Count the lines in the following data that include "Delete". Please write only the number.

[SUPPLIED DATA — start]

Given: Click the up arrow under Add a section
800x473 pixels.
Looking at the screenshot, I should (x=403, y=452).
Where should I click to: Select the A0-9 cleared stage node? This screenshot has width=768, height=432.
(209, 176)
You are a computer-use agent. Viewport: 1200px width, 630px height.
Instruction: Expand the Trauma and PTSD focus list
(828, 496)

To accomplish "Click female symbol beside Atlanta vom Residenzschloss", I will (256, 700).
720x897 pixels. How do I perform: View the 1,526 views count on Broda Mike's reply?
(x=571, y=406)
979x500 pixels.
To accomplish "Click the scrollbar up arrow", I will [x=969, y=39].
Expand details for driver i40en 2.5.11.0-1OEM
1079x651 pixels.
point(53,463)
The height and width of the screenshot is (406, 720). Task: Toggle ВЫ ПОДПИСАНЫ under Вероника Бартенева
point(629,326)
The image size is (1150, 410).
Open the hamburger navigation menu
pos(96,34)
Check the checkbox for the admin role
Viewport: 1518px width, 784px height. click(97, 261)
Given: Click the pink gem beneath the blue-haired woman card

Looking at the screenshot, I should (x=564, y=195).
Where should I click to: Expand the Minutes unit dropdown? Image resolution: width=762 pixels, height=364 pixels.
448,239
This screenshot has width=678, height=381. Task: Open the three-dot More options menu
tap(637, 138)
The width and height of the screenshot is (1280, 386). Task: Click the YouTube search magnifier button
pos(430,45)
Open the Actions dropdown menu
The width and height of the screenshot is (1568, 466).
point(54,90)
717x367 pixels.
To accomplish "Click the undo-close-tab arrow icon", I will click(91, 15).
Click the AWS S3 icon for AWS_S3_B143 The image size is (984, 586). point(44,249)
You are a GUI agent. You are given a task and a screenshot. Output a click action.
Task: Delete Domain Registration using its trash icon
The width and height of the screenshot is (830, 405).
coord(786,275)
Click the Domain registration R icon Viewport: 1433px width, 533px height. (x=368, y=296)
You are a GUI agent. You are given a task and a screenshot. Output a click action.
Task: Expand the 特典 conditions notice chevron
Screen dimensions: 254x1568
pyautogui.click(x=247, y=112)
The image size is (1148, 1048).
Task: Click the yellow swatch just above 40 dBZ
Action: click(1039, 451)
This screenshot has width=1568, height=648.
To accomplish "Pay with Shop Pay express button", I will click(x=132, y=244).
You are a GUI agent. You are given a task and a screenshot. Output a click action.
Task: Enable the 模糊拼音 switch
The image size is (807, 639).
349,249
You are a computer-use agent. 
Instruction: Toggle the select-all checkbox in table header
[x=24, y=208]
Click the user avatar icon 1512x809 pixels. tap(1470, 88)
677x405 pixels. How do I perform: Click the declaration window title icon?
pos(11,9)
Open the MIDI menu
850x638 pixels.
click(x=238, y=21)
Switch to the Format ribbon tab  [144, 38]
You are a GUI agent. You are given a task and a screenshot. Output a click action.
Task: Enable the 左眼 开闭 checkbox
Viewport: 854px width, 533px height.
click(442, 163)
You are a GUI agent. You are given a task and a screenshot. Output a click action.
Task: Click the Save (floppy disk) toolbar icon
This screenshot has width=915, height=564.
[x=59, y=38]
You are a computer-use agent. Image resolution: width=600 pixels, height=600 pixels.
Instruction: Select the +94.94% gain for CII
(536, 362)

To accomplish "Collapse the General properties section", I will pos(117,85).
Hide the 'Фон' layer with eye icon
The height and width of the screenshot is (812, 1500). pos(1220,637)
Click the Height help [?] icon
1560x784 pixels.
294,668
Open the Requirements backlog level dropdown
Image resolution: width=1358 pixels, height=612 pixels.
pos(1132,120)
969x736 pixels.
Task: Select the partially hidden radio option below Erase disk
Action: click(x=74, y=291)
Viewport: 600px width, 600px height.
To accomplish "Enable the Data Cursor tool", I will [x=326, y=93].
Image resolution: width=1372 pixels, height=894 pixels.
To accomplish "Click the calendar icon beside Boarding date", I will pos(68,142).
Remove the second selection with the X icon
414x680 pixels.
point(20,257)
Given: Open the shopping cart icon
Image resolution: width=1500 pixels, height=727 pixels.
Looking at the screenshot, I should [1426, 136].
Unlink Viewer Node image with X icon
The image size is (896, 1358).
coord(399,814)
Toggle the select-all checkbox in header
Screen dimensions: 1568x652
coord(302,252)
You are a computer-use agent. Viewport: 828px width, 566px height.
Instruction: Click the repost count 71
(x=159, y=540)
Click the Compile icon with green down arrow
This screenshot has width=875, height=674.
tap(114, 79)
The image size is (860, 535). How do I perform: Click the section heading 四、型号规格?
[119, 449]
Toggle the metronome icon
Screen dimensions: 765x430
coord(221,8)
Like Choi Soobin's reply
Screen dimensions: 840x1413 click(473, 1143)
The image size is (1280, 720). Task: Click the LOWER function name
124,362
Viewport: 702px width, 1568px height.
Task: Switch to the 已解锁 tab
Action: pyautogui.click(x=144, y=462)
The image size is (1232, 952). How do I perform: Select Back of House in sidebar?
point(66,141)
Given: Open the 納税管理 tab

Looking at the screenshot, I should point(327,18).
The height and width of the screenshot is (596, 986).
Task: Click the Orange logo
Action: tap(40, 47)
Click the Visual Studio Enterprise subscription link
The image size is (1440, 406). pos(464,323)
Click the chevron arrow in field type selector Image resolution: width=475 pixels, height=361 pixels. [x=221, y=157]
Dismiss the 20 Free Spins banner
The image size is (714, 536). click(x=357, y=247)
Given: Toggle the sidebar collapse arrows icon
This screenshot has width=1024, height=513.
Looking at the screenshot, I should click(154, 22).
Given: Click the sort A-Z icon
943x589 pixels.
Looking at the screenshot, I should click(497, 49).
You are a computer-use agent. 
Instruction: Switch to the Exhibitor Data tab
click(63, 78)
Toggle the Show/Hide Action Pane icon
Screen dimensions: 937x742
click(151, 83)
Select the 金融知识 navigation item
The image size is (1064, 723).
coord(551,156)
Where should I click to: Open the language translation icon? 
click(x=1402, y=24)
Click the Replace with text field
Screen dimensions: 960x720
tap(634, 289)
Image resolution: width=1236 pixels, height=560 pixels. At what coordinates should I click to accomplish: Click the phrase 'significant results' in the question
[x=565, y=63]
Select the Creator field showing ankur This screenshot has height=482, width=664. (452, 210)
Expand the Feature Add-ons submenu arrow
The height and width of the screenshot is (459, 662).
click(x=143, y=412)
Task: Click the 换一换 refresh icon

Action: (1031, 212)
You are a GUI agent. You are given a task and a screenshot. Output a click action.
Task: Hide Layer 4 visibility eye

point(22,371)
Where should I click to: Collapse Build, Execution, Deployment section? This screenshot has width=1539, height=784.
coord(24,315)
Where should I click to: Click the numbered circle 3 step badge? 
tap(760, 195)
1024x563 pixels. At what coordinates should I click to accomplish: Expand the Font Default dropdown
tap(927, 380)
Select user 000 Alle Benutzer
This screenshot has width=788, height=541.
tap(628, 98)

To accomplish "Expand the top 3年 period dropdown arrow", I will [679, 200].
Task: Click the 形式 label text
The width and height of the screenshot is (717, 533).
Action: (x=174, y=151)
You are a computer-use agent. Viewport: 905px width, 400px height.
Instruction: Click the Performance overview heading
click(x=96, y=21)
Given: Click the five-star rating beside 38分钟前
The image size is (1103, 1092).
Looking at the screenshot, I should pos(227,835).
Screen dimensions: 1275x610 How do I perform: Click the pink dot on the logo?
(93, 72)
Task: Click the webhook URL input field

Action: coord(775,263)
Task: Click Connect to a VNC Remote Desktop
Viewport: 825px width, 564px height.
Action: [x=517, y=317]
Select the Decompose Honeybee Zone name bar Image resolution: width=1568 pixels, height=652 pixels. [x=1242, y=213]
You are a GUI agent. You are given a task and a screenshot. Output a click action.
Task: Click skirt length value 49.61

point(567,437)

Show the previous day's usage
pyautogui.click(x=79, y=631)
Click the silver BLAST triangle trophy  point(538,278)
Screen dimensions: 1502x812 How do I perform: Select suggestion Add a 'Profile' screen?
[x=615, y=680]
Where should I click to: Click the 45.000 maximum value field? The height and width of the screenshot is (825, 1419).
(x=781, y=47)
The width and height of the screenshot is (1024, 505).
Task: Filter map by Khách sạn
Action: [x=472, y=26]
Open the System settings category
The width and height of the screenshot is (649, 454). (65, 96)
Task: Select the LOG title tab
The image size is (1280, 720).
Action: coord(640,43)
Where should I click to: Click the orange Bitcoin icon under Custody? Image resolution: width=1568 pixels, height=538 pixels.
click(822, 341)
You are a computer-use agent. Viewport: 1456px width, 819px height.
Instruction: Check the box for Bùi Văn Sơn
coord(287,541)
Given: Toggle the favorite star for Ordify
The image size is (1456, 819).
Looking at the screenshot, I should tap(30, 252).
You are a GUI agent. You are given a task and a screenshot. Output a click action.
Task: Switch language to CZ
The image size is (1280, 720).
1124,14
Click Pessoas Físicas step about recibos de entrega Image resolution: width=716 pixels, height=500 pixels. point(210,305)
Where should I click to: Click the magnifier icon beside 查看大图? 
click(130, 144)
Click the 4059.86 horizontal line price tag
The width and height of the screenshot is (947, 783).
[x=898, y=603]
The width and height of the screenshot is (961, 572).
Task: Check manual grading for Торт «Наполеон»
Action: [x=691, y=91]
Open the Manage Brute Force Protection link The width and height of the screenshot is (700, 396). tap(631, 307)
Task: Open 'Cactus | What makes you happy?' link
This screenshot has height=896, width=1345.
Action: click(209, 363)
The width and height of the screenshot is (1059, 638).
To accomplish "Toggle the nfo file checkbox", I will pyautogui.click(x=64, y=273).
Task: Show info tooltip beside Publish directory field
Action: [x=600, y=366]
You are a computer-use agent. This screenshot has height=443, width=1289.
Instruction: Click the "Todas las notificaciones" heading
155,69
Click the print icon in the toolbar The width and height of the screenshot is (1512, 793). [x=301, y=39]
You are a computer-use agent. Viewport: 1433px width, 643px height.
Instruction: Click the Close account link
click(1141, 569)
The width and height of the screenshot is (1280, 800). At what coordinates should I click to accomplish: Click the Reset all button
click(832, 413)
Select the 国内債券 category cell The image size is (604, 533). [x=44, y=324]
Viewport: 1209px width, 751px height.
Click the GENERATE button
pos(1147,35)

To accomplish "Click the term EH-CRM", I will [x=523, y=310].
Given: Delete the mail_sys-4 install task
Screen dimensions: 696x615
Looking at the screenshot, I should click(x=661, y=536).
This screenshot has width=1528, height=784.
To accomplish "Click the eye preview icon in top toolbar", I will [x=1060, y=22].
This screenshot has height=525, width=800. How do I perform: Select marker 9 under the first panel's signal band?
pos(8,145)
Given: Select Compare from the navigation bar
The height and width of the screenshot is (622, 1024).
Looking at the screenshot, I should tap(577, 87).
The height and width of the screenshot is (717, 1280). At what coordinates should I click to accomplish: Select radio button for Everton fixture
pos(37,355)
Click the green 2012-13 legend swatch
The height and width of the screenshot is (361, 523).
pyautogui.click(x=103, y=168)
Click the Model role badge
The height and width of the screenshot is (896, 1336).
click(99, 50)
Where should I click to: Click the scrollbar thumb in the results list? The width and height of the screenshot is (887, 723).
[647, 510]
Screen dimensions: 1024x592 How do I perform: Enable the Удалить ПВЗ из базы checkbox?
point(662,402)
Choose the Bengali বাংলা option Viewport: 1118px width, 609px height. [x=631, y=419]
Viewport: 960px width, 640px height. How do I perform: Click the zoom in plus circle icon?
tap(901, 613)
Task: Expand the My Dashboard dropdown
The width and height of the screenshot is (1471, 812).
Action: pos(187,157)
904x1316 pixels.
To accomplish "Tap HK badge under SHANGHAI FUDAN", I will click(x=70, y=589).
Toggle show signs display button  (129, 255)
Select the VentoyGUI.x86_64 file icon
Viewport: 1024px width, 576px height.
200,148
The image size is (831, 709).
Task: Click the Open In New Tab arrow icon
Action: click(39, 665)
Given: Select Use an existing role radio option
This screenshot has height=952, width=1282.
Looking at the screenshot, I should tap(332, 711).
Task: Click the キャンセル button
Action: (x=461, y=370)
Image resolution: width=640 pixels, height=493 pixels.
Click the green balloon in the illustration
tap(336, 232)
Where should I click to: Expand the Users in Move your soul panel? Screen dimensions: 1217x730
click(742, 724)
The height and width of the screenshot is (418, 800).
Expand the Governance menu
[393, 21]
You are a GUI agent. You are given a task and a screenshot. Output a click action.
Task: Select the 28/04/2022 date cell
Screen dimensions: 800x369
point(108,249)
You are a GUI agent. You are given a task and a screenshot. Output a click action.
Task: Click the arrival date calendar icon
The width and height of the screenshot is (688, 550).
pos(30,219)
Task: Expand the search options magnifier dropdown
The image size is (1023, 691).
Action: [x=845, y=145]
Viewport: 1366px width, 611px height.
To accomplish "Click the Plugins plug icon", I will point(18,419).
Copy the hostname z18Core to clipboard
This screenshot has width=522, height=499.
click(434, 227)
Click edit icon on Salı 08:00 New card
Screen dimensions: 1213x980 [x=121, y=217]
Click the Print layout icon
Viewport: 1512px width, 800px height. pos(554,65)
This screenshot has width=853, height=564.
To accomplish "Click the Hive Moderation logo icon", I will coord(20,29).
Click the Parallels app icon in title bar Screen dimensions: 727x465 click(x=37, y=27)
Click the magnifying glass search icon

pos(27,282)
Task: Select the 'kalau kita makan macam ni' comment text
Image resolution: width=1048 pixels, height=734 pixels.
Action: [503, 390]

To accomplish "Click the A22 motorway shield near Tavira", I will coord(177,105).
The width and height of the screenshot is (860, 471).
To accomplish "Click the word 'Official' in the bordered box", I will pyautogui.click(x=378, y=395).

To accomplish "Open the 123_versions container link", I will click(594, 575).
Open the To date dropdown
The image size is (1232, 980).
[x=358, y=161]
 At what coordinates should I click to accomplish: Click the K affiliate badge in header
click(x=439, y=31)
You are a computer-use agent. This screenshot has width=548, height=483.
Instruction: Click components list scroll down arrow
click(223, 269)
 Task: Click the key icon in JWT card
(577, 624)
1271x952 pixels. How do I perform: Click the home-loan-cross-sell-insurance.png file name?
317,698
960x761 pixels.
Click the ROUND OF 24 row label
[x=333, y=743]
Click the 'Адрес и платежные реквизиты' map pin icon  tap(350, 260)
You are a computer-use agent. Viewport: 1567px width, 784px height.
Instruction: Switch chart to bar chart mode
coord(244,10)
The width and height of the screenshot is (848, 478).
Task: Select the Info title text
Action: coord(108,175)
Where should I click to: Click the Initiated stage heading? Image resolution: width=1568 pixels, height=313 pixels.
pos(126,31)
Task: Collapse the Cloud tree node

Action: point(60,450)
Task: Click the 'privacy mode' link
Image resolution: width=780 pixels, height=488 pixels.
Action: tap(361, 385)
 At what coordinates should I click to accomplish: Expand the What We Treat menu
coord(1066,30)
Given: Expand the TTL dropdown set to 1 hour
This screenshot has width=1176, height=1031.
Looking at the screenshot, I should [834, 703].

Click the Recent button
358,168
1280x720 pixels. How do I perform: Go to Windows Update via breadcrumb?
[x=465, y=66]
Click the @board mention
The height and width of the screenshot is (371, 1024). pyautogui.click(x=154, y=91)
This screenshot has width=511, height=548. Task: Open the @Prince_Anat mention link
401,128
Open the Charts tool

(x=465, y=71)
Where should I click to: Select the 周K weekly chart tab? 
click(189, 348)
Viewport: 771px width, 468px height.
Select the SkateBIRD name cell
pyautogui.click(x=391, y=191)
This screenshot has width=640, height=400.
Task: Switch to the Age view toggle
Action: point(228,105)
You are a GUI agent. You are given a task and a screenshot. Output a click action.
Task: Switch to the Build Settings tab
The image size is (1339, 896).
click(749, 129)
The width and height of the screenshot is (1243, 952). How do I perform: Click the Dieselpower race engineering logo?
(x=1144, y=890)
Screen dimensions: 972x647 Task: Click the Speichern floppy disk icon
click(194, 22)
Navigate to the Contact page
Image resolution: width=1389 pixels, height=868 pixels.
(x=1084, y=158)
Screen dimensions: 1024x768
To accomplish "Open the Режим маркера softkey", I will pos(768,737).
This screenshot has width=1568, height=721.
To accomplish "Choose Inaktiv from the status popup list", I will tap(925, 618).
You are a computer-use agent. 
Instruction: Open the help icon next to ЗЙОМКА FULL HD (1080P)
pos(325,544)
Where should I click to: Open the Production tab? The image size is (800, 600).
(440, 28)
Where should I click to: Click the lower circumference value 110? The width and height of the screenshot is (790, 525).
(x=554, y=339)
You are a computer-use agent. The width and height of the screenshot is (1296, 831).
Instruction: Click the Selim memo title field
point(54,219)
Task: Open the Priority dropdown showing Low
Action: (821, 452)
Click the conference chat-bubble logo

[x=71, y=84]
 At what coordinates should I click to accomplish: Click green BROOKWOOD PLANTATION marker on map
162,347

[SUPPLIED DATA — finish]

#### RESPONSE TO THIS EXERCISE
2